Database for Researchers and Thinking Teams: Fight and Win the Corona Challenge
All databases in one central place!
Since the Corona epidemic broke into the world, many research institutes and governments have published many databases containing vital information and data for the general public to enable research groups and reasoning teams to analyze the data and generate insights that will help create valuable value that can help develop future vaccines and creating a more effective coping routine with similar epidemics in the future.
For the reason that there is considerable difficulty in keeping track of all the databases that deal with the Corona virus, the necessity of this article was born in which I gathered all the relevant databases in one central place. You are welcome to share this article with your friends, I update the article on a daily basis and add new initiatives and new databases, so it is recommended to come back here often.
The main purpose of this blog post is to organize in an orderly and efficient manner all the databases distributed across the network, including initiatives by leading research organizations around the world as well as to make available to the scientific and technological research community all databases freely available for open and collaborative work.
If you know of another important repository, do not hesitate to add it in the comments or using this form.
Datasets & Data Challenges:
In response to the COVID-19 pandemic, the White House and a coalition of leading research groups have prepared the COVID-19 Open Research Dataset (CORD-19). CORD-19 is a resource of over 47,000 scholarly articles, including over 36,000 with full text, about COVID-19, SARS-CoV-2, and related coronaviruses. This freely available dataset is provided to the global research community to apply recent advances in natural language processing and other AI techniques to generate new insights in support of the ongoing fight against this infectious disease. There is a growing urgency for these approaches because of the rapid acceleration in new coronavirus literature, making it difficult for the medical research community to keep up.

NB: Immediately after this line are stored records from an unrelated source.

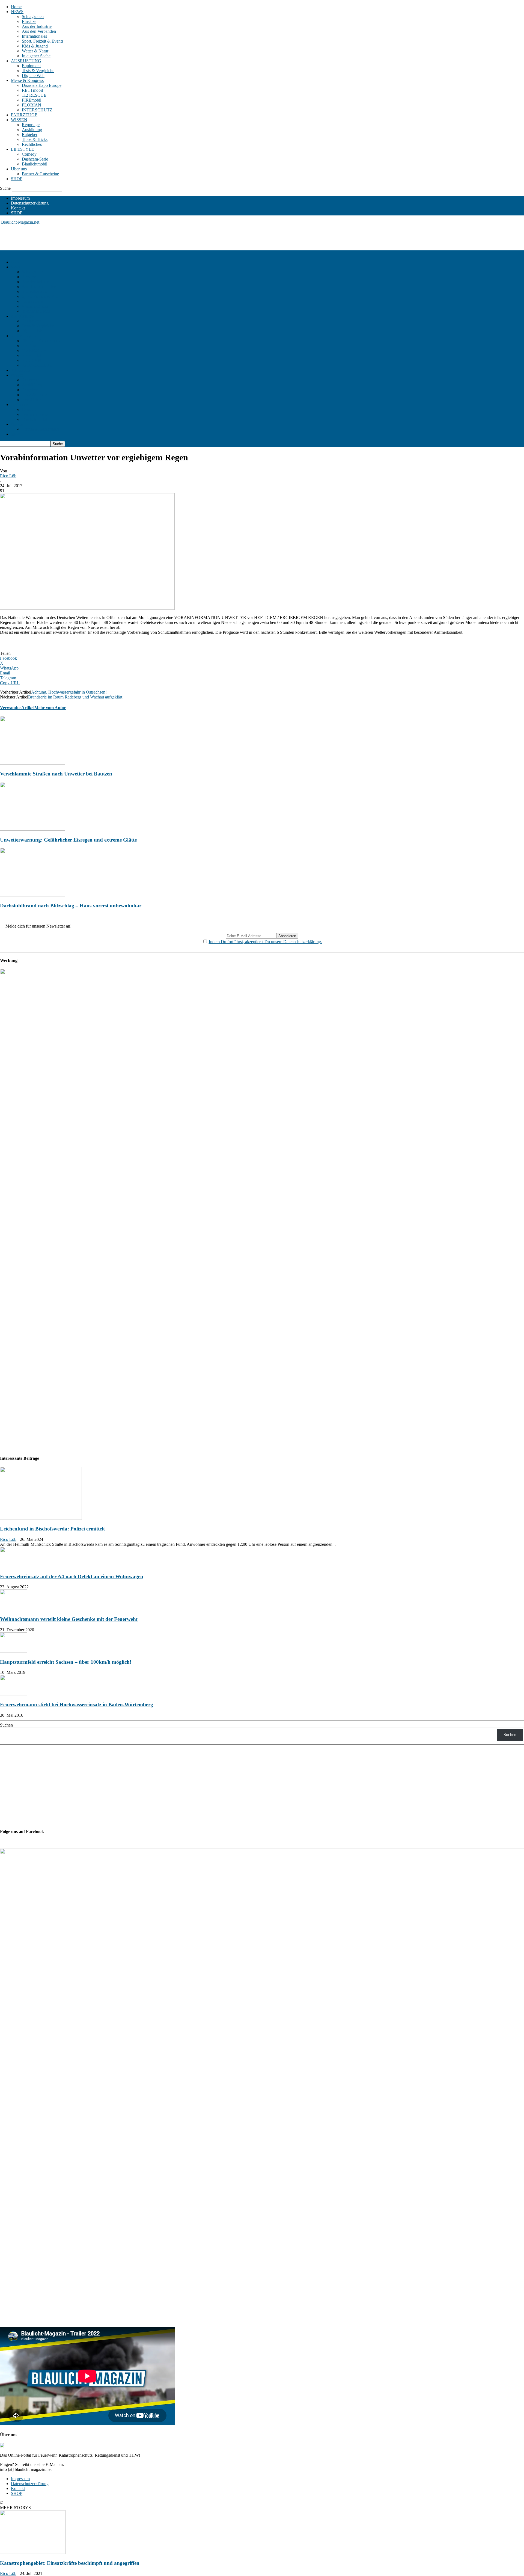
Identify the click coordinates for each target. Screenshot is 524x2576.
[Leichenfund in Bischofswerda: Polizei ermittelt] (41, 1518)
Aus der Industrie (37, 26)
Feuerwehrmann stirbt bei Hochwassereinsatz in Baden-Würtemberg (76, 1704)
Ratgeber (29, 134)
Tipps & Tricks (34, 139)
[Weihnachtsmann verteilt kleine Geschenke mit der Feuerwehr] (13, 1608)
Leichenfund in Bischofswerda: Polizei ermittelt (52, 1529)
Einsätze (29, 21)
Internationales (34, 36)
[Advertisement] (99, 237)
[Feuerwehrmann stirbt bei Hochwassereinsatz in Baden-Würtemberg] (13, 1694)
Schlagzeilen (33, 16)
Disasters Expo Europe (41, 85)
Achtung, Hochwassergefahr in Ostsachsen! (69, 692)
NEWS (17, 11)
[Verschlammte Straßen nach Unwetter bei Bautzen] (32, 763)
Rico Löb (8, 475)
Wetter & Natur (35, 51)
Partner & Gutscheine (40, 173)
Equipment (31, 65)
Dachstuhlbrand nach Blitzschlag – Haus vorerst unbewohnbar (70, 905)
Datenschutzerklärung (30, 203)
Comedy (29, 154)
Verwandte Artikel (17, 707)
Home (16, 6)
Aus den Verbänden (39, 31)
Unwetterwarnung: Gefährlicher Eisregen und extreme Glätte (68, 840)
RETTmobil (32, 90)
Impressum (20, 198)
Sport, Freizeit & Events (42, 41)
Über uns (19, 169)
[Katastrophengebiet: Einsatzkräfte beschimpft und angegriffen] (33, 2552)
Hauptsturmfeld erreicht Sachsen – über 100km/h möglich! (65, 1662)
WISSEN (19, 119)
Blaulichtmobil (34, 164)
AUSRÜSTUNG (26, 60)
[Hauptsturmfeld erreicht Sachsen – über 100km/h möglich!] (13, 1651)
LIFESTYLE (22, 149)
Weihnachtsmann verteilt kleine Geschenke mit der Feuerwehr (69, 1619)
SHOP (16, 178)
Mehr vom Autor (50, 707)
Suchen (6, 1725)
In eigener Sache (36, 56)
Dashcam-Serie (35, 159)
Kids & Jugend (35, 46)
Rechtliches (32, 144)
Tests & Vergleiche (38, 70)
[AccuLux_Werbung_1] (262, 972)
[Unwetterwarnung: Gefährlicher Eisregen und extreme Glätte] (32, 829)
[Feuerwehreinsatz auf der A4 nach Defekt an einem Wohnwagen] (13, 1566)
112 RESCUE (34, 95)
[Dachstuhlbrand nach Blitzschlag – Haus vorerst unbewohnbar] (32, 895)
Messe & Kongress (27, 80)
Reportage (31, 124)
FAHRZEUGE (24, 114)
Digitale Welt (33, 75)
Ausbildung (32, 129)
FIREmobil (31, 100)
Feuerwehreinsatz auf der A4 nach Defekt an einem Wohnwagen (71, 1576)
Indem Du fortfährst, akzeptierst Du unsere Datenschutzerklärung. (265, 941)
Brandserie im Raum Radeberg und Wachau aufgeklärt (75, 697)
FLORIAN (31, 105)
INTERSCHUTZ (37, 110)
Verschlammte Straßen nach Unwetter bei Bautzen (56, 774)
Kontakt (18, 208)
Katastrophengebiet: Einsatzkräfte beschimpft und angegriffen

The White House Office of Science and Technology Policy (OSTP) pulled together a coalition research groups and companies (including Kaggle) to prepare the COVID-19 Open Research Dataset (CORD-19) to attempt to address key open scientific questions on COVID-19. Those questions are drawn from National Academies of Sciences, Engineering, and Medicine’s (NASEM) and the World Health Organization (WHO).
Governments are taking a wide range of measures in response to the COVID-19 outbreak. The Oxford COVID-19 Government Response Tracker (OxCGRT) aims to track and compare government responses to the coronavirus outbreak worldwide rigorously and consistently.
Systematic information on which governments have taken which measures, and when, can help decision-makers and citizens understand the robustness of governmental responses in a consistent way, aiding efforts to fight the pandemic. The OxCGRT systematically collects information on several different common policy responses governments have taken, scores the stringency of such measures, and aggregates these scores into a common Stringency Index.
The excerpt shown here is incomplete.